The path forward was a narrow gantry suspended over a three hundred foot drop into a churning vat of molten mana coal. Blocking the center of the walkway were four students. They were not the panicked stragglers from the lower levels. They stood in a disciplined diamond formation, their weapons drawn and their mana signatures flaring with the practiced confidence of the well born.
Vane recognized the two in the lead. They were Rank 3 Elites from House Valois, a subsidiary of the Empire famous for their heavy infantry. They wore reinforced breastplates that gleamed with Earth aspected mana. Flanking them were two Rank 2 Adepts, likely retainers or lower tier cousins, holding long range staves.
"That is far enough, Rat," the lead Noble said. He was a tall, broad shouldered youth with a sneer that seemed etched into his face. He leveled a heavy claymore at Vane's chest. "We saw the feed. You took out Magnus with a hidden trick. A lucky strike. But you will not find an opening here. We are the wall that does not break."
Vane did not answer. He unslung the Star-Metal Spear, the ash wood shaft clicking into his palms. He did not adopt a defensive posture. He simply stood there, his breathing slow and rhythmic.
He initiated the Spiral Circulation.
The high pitched Hum began to rise, a predatory whistle that cut through the roar of the steam vents. To the Adepts, it was just a strange noise. But the two Elites flinched. They had been trained by masters. They knew that a sound like that only happened when mana was being forced into a frequency of absolute perfection.
"Kill him," the leader barked, his voice cracking slightly.
The two Adepts fired simultaneously. Two bolts of condensed blue mana streaked across the gantry, aimed at Vane's head and heart.
Vane did not even raise his spear to block. He shifted his lead foot two inches to the left and tilted his shoulder. The first bolt hissed past his ear, the heat of it stripping a few strands of hair.

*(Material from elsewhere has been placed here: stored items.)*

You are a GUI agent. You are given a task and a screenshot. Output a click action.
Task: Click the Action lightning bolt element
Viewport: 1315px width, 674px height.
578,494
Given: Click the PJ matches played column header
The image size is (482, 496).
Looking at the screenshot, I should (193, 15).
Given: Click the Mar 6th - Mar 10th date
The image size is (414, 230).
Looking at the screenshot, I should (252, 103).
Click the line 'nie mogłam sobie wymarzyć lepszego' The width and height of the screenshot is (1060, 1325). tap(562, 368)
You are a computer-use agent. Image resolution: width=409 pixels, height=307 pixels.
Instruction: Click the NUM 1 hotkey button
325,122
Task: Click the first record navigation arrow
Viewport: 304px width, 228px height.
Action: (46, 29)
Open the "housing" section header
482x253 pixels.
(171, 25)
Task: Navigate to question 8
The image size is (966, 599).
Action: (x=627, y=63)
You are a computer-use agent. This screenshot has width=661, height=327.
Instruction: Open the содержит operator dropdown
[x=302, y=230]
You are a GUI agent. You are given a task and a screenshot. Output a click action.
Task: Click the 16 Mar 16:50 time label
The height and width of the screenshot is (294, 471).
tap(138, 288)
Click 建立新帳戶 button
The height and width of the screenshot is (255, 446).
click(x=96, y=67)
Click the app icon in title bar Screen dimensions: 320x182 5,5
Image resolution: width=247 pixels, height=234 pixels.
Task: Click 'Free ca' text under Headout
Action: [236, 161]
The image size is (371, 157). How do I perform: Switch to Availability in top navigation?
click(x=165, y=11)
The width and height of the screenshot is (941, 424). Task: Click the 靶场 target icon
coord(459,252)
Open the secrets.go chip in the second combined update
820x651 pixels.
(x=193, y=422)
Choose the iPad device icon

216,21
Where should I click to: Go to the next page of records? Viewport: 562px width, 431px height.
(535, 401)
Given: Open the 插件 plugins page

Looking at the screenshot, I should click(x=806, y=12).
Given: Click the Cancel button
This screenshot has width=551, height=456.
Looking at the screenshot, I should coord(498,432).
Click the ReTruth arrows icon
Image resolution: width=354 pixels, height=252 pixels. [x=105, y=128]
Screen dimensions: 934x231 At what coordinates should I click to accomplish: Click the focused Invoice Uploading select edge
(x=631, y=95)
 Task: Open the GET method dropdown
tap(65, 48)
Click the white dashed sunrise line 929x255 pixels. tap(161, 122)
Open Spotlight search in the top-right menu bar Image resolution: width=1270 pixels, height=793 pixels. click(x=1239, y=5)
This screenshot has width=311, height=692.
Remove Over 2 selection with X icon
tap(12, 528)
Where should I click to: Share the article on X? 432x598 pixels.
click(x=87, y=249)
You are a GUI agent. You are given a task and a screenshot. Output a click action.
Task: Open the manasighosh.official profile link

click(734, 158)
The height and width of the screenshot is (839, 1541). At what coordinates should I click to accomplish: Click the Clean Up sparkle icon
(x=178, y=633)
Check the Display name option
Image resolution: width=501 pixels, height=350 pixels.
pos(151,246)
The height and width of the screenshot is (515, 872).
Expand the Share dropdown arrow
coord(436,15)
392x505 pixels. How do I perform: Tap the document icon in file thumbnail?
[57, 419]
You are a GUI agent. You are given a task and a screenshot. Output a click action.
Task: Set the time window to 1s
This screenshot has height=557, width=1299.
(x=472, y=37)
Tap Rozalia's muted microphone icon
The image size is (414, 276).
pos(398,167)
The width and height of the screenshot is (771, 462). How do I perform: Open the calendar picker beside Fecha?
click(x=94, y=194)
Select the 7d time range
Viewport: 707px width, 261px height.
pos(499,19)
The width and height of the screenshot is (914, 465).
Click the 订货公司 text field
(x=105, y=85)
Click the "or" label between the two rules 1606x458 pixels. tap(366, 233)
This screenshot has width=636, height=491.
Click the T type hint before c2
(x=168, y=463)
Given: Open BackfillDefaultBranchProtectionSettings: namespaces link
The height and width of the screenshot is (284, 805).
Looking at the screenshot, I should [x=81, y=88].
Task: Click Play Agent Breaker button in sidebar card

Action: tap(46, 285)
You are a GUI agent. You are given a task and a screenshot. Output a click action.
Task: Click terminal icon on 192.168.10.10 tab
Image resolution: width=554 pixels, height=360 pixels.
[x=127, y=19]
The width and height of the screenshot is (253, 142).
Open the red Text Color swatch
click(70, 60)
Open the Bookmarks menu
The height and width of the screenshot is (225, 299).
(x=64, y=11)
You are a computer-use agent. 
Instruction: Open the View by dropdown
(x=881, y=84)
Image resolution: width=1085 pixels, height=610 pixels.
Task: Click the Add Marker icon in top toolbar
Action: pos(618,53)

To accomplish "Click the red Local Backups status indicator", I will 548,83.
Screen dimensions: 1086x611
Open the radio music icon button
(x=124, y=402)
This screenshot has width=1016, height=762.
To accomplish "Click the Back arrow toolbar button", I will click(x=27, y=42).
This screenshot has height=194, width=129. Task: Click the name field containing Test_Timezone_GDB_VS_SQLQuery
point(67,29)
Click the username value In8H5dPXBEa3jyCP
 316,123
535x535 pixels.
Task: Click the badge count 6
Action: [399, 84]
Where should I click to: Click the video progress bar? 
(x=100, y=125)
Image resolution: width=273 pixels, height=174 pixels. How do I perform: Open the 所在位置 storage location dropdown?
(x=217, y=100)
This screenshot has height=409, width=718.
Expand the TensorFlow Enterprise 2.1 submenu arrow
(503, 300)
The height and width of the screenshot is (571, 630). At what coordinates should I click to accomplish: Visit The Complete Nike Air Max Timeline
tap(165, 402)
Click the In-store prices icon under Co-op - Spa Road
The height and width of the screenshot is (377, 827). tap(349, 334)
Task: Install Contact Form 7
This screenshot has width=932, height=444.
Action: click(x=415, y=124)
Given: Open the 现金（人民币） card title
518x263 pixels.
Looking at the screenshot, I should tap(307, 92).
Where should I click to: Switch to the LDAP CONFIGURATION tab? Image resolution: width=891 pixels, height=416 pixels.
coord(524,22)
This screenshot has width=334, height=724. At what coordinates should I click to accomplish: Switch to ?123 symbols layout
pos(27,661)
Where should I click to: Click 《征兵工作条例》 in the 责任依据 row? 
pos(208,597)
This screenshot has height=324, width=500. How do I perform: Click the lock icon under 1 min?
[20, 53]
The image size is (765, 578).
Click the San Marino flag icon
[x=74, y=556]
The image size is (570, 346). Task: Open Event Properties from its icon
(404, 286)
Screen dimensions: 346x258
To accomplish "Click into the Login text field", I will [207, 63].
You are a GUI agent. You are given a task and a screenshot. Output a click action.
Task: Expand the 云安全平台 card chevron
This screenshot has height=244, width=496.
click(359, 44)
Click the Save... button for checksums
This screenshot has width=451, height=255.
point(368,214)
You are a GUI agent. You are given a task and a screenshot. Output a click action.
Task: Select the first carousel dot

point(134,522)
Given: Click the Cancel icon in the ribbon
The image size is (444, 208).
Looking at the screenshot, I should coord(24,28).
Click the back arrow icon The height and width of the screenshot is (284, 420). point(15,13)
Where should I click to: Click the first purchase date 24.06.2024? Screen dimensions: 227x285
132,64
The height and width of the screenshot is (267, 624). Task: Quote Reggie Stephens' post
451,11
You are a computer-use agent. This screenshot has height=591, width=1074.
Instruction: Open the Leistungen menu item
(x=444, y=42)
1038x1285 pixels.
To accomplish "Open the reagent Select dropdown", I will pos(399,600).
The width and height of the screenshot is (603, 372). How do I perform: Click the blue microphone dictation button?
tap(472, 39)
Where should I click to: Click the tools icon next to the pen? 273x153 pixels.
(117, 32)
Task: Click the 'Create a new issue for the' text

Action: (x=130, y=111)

The second bolt hit the Frictionless Sleeve surrounding his torso.
Instead of exploding, the mana bolt skidded. It slid off the rotating vortex of Vane's armor like a stone skipping across a frozen lake, slamming into a steam pipe behind him.
Vane moved.
He did not dash; he flowed. He used the Argent Horizon to strip the air resistance from his path, becoming a blur of grey and silver.
The second Noble, a girl with Fire aspected mana, roared and swung a horizontal slash with a flaming mace. It was a powerful, wide reaching strike designed to catch a fast moving target.
Second Form: Lunar Deflection.
Vane snapped the spear into a vertical rotation. He did not meet the mace with force. He met it with the Cyclic Resonance. As the flaming head of the mace collided with the spear, the frictionless mana sleeve caused the weapon to skid upward. Vane stepped inside her guard, the spear shaft acting as a pivot point.
The girl's eyes went wide. She had spent ten years practicing the perfection of that swing. She had been told by her tutors that her strength was undeniable. Yet, the Rat had moved her weapon as if it weighed nothing.
'Experience is the only thing that cannot be bought,' Vane thought, his mind a cold machine of tactical data. 'They have the gear. They have the ranks. But they have never fought for their lives in a gutter where a single mistake means a knife in the dark.'
Vane did not give her time to recover. He used the momentum of her own miss to drive the butt of the spear into her solar plexus. The impact was not just physical; it was a focused discharge of the spiral mana he had been gathering.
THUD.
The air left her lungs in a violent spray of saliva. Her mana shield shattered like glass, and she collapsed to the grating, gasping and clutching her stomach.
"One," Vane whispered.
The leader of the group felt a cold shiver of primal fear crawl down his spine. He was an Elite. He had been trained in the Imperial Academy's finest combat arts. He understood the logic of battle. But what he was seeing defied that logic. Vane was not using more mana than them. In fact, his output was remarkably low. He was just... better. Every movement was a masterpiece of economy. Every parry was a mockery of their effort.
"Get back!" the leader shouted to the Adepts. "Bombard him! Now!"
The two Adepts frantically began to chant, their staves glowing with desperate energy. But Vane was already in motion. He did not run at them; he ran along the side of the gantry, his boots finding purchase on the vertical cooling pipes.
He reached the apex of a cooling tank and leapt.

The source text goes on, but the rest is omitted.